Manassas Journal Messenger | Program focuses on new problems
Today’s students face problems in school their predecessors didn’t.
Drugs were an issue 1987 when police started the Drug Awareness Resistance Education, or D.A.R.E., program, but the Internet and the need for Internet safety were non-existent.
Gangs had not made an appearance in public schools.
To combat the new set of problems children face, the Prince William County Police Department has designed a new program to replace D.A.R.E.
Lt. Kevin Hughart introduced the Basic Elementary Addiction, Wellness & Abuse Resource Education, or “Be Aware,” program to the Prince William Board of County Supervisors on Tuesday.
Hughart commands the Prince William Juvenile Bureau and has been working with the school system for four of the last five years.
During that time, he’s evaluated the changing needs of the county’s schools.
He designed the Be Aware program with input from teachers, principals and officers who taught the D.A.R.E. program.
“It’s been a long, ongoing thing. It’s nothing that happened overnight,” Hughart said.
Ten concerns kept “coming to the forefront,” Hughart told supervisors during his unveiling of the program.
Prevention of bullying, gang awareness, drug and alcohol awareness, conflict management, stealing, Internet safety, personal decision-making skills, curfew and runaway concerns, personal safety and class action always came up as problems today’s students need to know how to address.
The class action component teaches children about how shoplifting and curfew laws, for example, apply to juveniles, Hughart said.
Be Aware’s main advantage is its flexibility, he said.
Unlike the D.A.R.E. program, Be Aware is set up in component form.
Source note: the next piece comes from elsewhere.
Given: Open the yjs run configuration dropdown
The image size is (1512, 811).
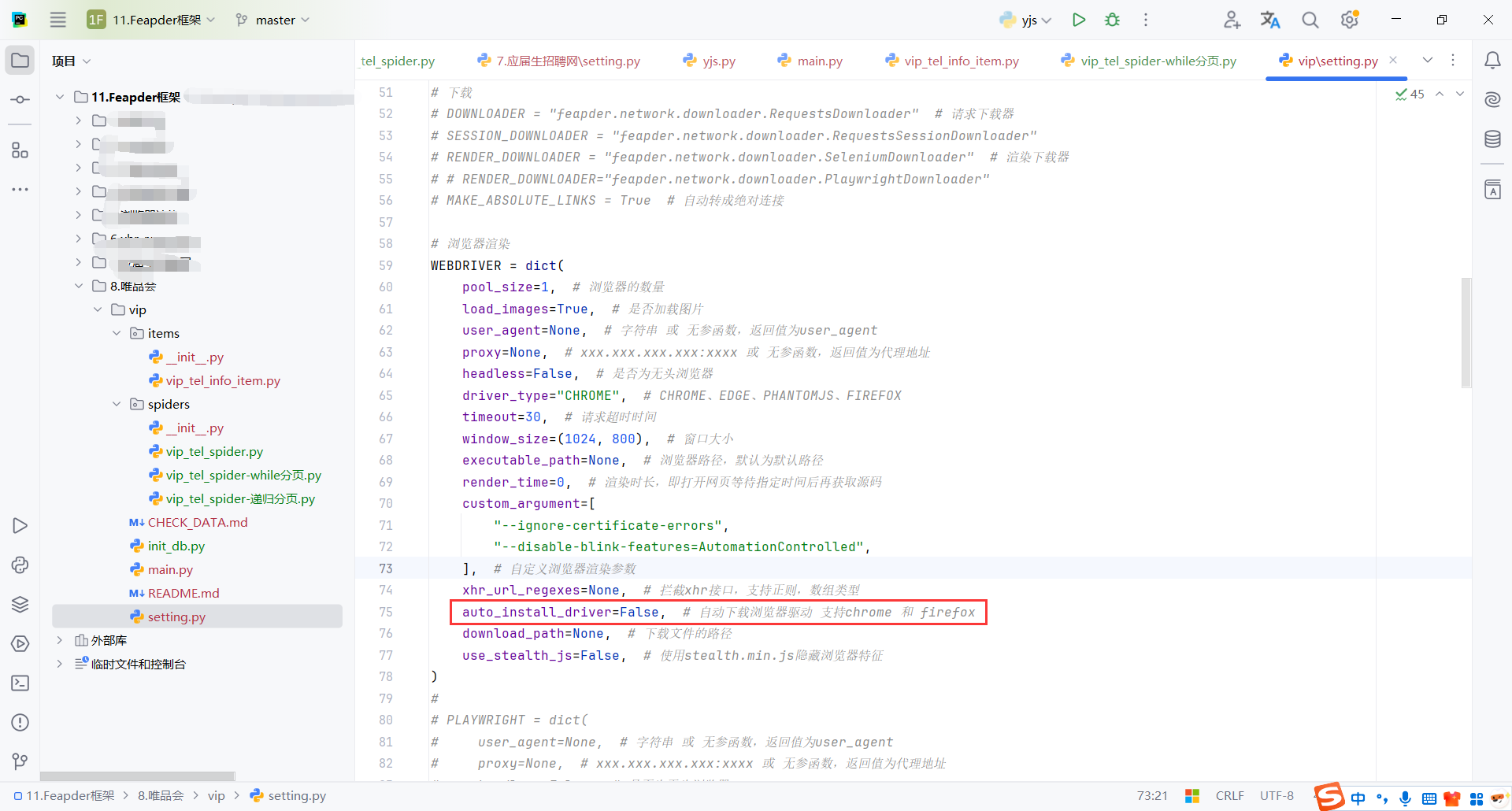Looking at the screenshot, I should 1024,20.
Each of the 10 components, or lessons, can be taught individually as schools need them, Hughart said.
Be Aware’s flexibility will also help police meet a need at a particular school when the need arises, Hughart said.
For instance, if a principal reports a bullying problem, one of five officers can take the bullying prevention lesson to that school to help with the problem, Hughart said.
Officers were unable to respond similarly with the D.A.R.E. program.
“We weren’t always able to get an officer there right away to meet the need,” Hughart said.
Another advantage of the Be Aware program is that it can be taught in any grade level between kindergarten and fifth grade.
“The lesson plan will be tailored to match the grade level,” Hughart said.
D.A.R.E. was taught only to fifth graders.
Supervisor Maureen Caddigan, R-Dumfries, a proponent of D.A.R.E., supports Be Aware, she said.
The police are in the position to know if a new program is going to work for Prince William County Public Schools, she said.
“I think because of the gangs, the drugs, the alcohol, everything is so different now,” Caddigan said.“They’ve got their finger on the pulse and they’ll take care of everybody.”
The police department will fund the program this year, Caddigan said.
The Be Aware program, which police will teach beginning this school year, is unique to Prince William County.